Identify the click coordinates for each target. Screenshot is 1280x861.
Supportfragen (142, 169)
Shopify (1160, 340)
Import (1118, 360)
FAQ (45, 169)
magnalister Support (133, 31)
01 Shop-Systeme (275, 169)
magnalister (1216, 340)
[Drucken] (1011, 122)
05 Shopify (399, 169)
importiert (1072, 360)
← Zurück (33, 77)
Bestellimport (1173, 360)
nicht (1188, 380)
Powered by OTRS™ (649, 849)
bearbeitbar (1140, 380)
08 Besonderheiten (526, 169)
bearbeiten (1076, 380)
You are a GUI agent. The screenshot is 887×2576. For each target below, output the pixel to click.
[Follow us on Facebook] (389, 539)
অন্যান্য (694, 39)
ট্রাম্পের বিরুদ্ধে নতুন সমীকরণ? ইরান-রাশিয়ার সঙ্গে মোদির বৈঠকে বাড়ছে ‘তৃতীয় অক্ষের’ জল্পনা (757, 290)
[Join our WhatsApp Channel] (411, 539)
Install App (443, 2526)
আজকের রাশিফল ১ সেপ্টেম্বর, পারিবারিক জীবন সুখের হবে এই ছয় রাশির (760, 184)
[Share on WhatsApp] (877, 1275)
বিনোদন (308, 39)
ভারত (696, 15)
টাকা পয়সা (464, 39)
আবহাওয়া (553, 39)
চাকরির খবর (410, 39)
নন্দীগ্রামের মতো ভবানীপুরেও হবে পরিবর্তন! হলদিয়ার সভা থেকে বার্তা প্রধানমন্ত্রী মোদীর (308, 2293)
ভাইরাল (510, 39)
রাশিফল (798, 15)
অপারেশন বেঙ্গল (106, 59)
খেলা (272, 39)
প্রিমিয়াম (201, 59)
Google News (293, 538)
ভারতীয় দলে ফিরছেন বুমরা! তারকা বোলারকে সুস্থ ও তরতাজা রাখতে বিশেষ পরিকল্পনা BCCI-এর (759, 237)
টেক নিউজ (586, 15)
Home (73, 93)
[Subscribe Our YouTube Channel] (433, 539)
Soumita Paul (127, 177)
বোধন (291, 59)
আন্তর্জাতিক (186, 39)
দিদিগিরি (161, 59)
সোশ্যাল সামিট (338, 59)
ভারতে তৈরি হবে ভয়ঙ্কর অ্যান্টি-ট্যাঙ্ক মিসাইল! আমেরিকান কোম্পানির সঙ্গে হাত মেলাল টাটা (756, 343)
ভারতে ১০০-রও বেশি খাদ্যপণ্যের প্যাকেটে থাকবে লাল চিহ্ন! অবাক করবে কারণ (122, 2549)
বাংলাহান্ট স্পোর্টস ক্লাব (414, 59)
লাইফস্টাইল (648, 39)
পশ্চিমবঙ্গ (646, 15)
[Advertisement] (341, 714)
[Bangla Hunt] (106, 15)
● ● ●
What is being asked:
The expected answer is each line of the records above that includes the string "click".

Answer space:
Identify the click coordinates for each target. Screenshot is 1280x861.
You are a GUI agent. The screenshot is 887×2576. For each target below, output the pixel to click.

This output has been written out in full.